┌──

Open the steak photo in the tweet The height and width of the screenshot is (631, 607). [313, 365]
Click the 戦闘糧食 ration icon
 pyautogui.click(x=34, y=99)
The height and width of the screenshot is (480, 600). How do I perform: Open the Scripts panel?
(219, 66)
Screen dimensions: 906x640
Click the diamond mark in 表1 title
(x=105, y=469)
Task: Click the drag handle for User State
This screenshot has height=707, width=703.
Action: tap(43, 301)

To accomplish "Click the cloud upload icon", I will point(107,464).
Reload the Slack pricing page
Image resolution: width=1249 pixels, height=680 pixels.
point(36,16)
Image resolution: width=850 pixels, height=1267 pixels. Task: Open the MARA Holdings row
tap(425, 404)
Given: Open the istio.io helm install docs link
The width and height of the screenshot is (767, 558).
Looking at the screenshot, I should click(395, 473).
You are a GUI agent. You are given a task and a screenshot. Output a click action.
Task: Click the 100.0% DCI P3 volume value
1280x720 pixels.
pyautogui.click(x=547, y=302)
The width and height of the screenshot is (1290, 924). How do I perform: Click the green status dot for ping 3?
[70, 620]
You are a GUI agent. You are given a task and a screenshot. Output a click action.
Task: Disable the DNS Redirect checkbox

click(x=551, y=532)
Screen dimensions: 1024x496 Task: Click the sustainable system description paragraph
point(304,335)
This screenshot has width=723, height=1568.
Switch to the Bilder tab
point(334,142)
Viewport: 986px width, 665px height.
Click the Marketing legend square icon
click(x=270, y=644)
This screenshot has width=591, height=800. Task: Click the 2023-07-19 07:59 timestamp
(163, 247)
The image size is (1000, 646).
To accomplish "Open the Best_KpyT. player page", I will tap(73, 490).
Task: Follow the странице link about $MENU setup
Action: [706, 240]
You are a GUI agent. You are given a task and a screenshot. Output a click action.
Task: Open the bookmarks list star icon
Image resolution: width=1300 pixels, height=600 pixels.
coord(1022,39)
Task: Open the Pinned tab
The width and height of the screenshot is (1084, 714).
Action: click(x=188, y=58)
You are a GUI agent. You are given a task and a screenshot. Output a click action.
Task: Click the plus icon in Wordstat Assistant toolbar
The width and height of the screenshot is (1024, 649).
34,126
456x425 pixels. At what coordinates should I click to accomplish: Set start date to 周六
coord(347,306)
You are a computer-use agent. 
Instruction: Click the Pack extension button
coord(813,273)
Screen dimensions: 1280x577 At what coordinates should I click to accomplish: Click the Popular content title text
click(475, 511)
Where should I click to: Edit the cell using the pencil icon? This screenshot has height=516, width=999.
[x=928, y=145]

└──

== ABOUT THIS TASK ==
The answer is to be the complete listing, transcribed exactly.

== REPLY ==
Open the steak photo in the tweet The height and width of the screenshot is (631, 607). [313, 365]
Click the 戦闘糧食 ration icon
 pyautogui.click(x=34, y=99)
The height and width of the screenshot is (480, 600). How do I perform: Open the Scripts panel?
(219, 66)
Screen dimensions: 906x640
Click the diamond mark in 表1 title
(x=105, y=469)
Task: Click the drag handle for User State
This screenshot has height=707, width=703.
Action: tap(43, 301)

To accomplish "Click the cloud upload icon", I will point(107,464).
Reload the Slack pricing page
Image resolution: width=1249 pixels, height=680 pixels.
point(36,16)
Image resolution: width=850 pixels, height=1267 pixels. Task: Open the MARA Holdings row
tap(425, 404)
Given: Open the istio.io helm install docs link
The width and height of the screenshot is (767, 558).
Looking at the screenshot, I should click(395, 473).
You are a GUI agent. You are given a task and a screenshot. Output a click action.
Task: Click the 100.0% DCI P3 volume value
1280x720 pixels.
pyautogui.click(x=547, y=302)
The width and height of the screenshot is (1290, 924). How do I perform: Click the green status dot for ping 3?
[70, 620]
You are a GUI agent. You are given a task and a screenshot. Output a click action.
Task: Disable the DNS Redirect checkbox

click(x=551, y=532)
Screen dimensions: 1024x496 Task: Click the sustainable system description paragraph
point(304,335)
This screenshot has width=723, height=1568.
Switch to the Bilder tab
point(334,142)
Viewport: 986px width, 665px height.
Click the Marketing legend square icon
click(x=270, y=644)
This screenshot has width=591, height=800. Task: Click the 2023-07-19 07:59 timestamp
(163, 247)
The image size is (1000, 646).
To accomplish "Open the Best_KpyT. player page", I will tap(73, 490).
Task: Follow the странице link about $MENU setup
Action: [706, 240]
You are a GUI agent. You are given a task and a screenshot. Output a click action.
Task: Open the bookmarks list star icon
Image resolution: width=1300 pixels, height=600 pixels.
coord(1022,39)
Task: Open the Pinned tab
The width and height of the screenshot is (1084, 714).
Action: click(x=188, y=58)
You are a GUI agent. You are given a task and a screenshot. Output a click action.
Task: Click the plus icon in Wordstat Assistant toolbar
The width and height of the screenshot is (1024, 649).
34,126
456x425 pixels. At what coordinates should I click to accomplish: Set start date to 周六
coord(347,306)
You are a computer-use agent. 
Instruction: Click the Pack extension button
coord(813,273)
Screen dimensions: 1280x577 At what coordinates should I click to accomplish: Click the Popular content title text
click(475, 511)
Where should I click to: Edit the cell using the pencil icon? This screenshot has height=516, width=999.
[x=928, y=145]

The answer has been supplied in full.